Así pues ahora Eco andaba ligeramente entre los matorrales, siguiendo los pasos del bello joven, impaciente por dirigirse a él, pero debía esperar a que le hablara primero. Pero él, abandonado en sus dulces pensamiento sobre sí mismo, paseaba solo, y la doncella le seguía enamorada, sin ser vista, hasta que al final, cuando se paró a beber en una fuente, oyó un crujido de las ramas.
«¿Quién está ahí?», preguntó, levantando los ojos para ver una sombra verde.
«¡Ahí!», respondió el eco, pero no vio quién hablaba.
«¿Qué temes?», volvió a preguntar, y la invisible voz contestó:
«¡Temes!»
«¡Vete de aquí!», amenazó, cuando estas palabras le eran devueltas mofándose de él, y aún así la voz no tomó forma.
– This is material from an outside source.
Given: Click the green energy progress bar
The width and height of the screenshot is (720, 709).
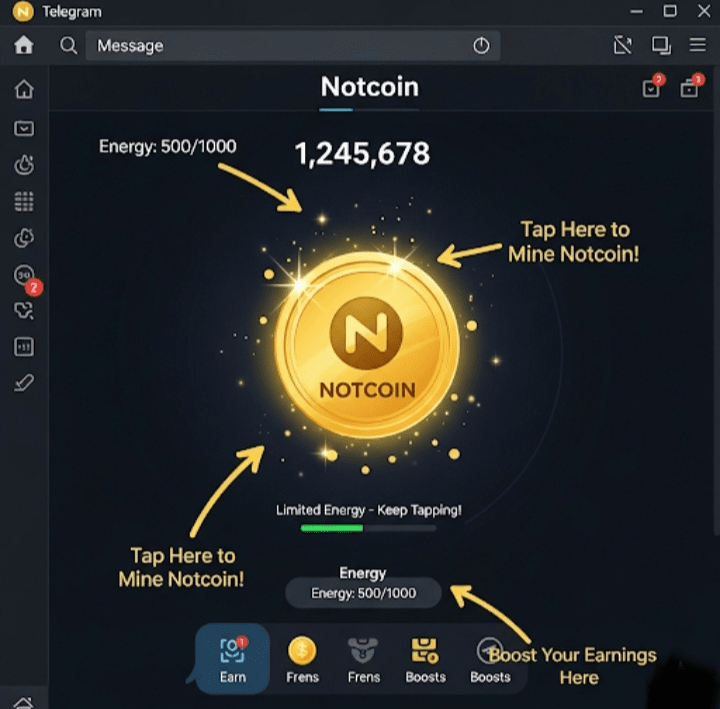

«¡Aquí!», fue la respuesta, y ahora apareció la ruborizada Eco, como lanzando sus brazos alrededor de su cuello. Pero en la laguna el joven vio otra figura mejor, y se quitó de encima a la enamorada ninfa con duras palabras.
«¿Qué quieres tú?»
«¡Tú!», ella titubeaba, encogiéndose ante su gesto.
«¡Vete!», la ordenó amargamente. «Nada puede haber entre tú y el bello Narciso»
«¡Narciso!», suspiró Eco, raramente oído y andando de puntillas, escondiendo su mirada avergonzada en la más profunda sombra, rezando silenciosamente para que este orgulloso joven aprendiese por sí mismo lo que era amar en vano.
Cuando se quedó solo, Narciso se giró hacia la fuente en la que creyó haber visto una cara más bella. La laguna parecía un espejo de plata, brillando a la luz del Sol, rodeada por plantas con flores, como protegiéndole de la amenaza de pisadas de ganado. En la orilla de la laguna y de rodillas, se inclinó sobre la brillante superficie, y allí contempló esa bella cara y hermosa figura y estuvo a punto de arrojarse al agua junto a ella. Parecía una estatua principesca, de alguien que debía tener su misma edad, cada miembro parecía tener vida, con rasgos tan suaves como el mármol y rizos que colgaban sobre los hombros de marfil.
«¿Quién eres tú que eres tan bello?», preguntó Narciso; los labios de la imagen se movían pero no había respuesta.
Él sonrió y la sonrisa le fue devuelta. Se sonrojó ante el deleita, entonces la cara del agua se iluminó de rosada sangre, sus ojos brillaban como los suyos. Extendió sus manos hacia el reflejo el reflejo de la bella figura; pero tan pronto como tocó la clara superficie, se desvaneció como un sueño, para volver con todo su encanto mientras el miraba sin moverse; luego se debilitó otra vez bajo las lágrimas que derramó en el agua.
«No puedo ser despreciado», suplicó aquel al que mortales y ninfas habían amado inútilmente.
Una y otra vez él se inclinaba para coger esa maravillosa figura con sus brazos, pero ella siempre le eludía; y cuando él hablaba para entretenerla y abrazarla, simulaba sus gestos. Enloquecido por la gran belleza de su propio parecido, no podía marcharse de ese espejo que se reía. «¡Ay de mí!», era su grito constante, que siempre era repetido desde el refugio de la ninfa entristecida.
Hora tras hora, día tras día, él se inclinaba sobre el borde de la laguna, sin ningún alimento que llevarse a la boca, llorando inútilmente por ese objeto de adoración, hasta que al final su corazón dejó de latir de desesperación y se tumbó entre la lilas del agua, que le hicieron de mortaja. Los mismos dioses se negaban a tocar ese bello cuerpo, y así Narciso se transformó en una flor que lleva su nombre.
La pobre Eco, que había invocado ese castigo para el frío corazón de Narciso, no logró nada excepto dolor. Se consumió por culpa de ese amor, hasta que lo único que quedó de ella fue una voz, que todavía dura entre las montañas donde nadie puede verla, pero siempre dice la última palabra.